[COMICS] HARLEEN

Après des études mouvementées qui ont entamé sa confiance en elle, la jeune psychologue Harleen Quinzel pense enfin avoir décroché le poste de ses rêves en étant embauchée à l’Asile d’Arkham afin d’apporter son soutien et son expertise aux plus grands criminels de Gotham. Mais il est un être au sein de cet asile qui va à la fois faire chavirer son esprit et son cœur : le Joker ! Petit à petit, Harleen va se laisser séduire puis sombrer dans un abîme de folie y laissant à tout jamais son innocence et ses illusions perdues.
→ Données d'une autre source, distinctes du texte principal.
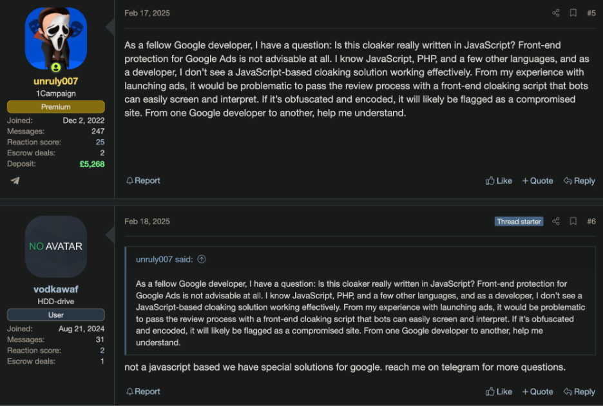Report unruly007's post
The width and height of the screenshot is (603, 406).
143,181
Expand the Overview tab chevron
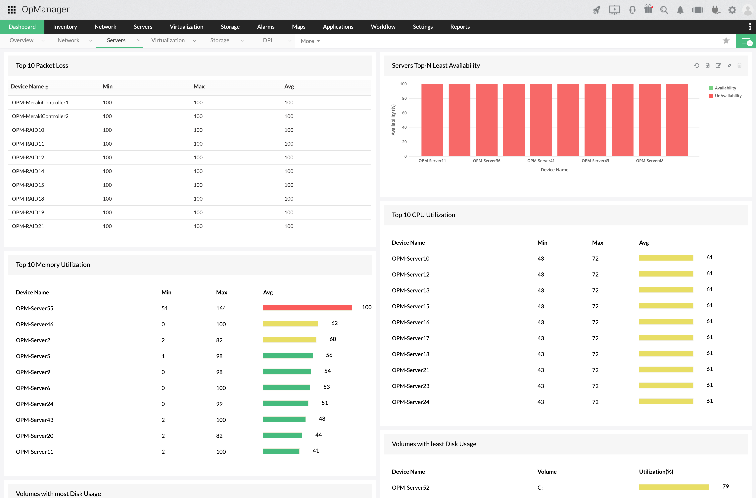 [x=43, y=41]
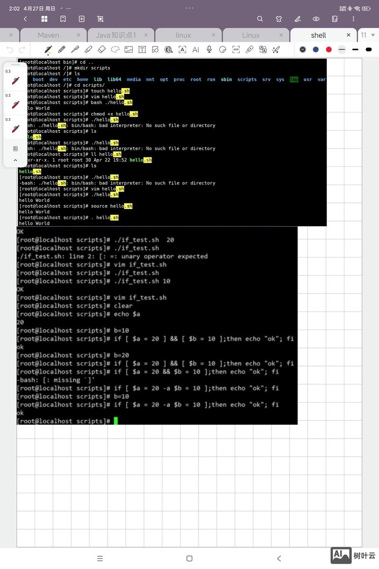Select the first 0.3 red pen preset
379x569 pixels.
click(x=15, y=80)
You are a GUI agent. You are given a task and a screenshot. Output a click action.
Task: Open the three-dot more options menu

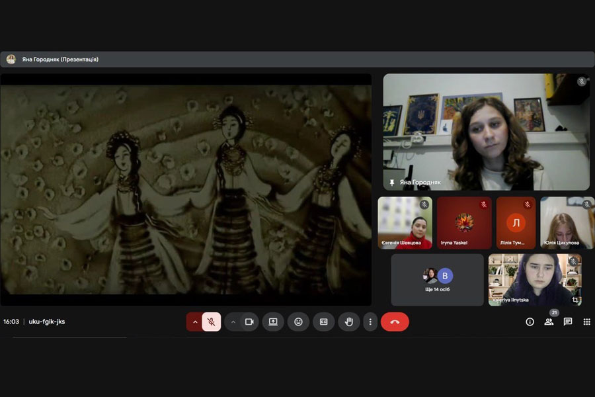coord(370,322)
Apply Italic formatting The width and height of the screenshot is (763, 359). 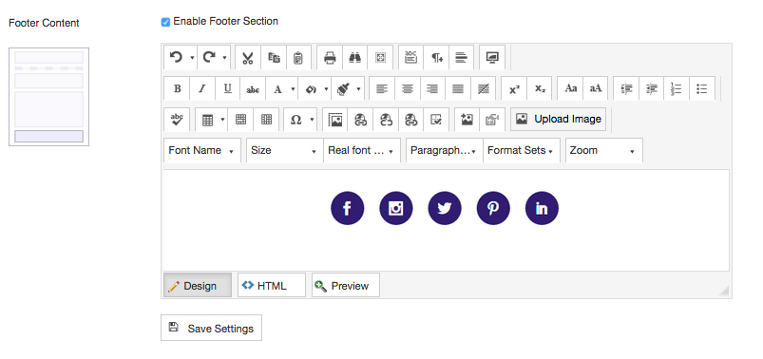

Bien qu’on retourne à l’Origin Story de notre Harley nationale, je ne m’en lasse pas. Est-ce parce que je suis un fan inconditionnel de ce personnage (après Poison Ivy) ? Ou alors est-ce parce que je ne me suis pas encore remis des derniers films sur cette pauvre enfant ? Un Suicide Squad où elle perd sa place sur l’affiche derrière Will Smith (Deadshot) ? Un Birds of Prey qui aurait pu être décalé et super si les clichés féministes ne se jetaient pas à votre figure à tous les angles de vue ? Je suis alors bien content qu’on retrouve une Harley – certes, moins originale et revue mais qui offre une fraîcheur, une nostalgie.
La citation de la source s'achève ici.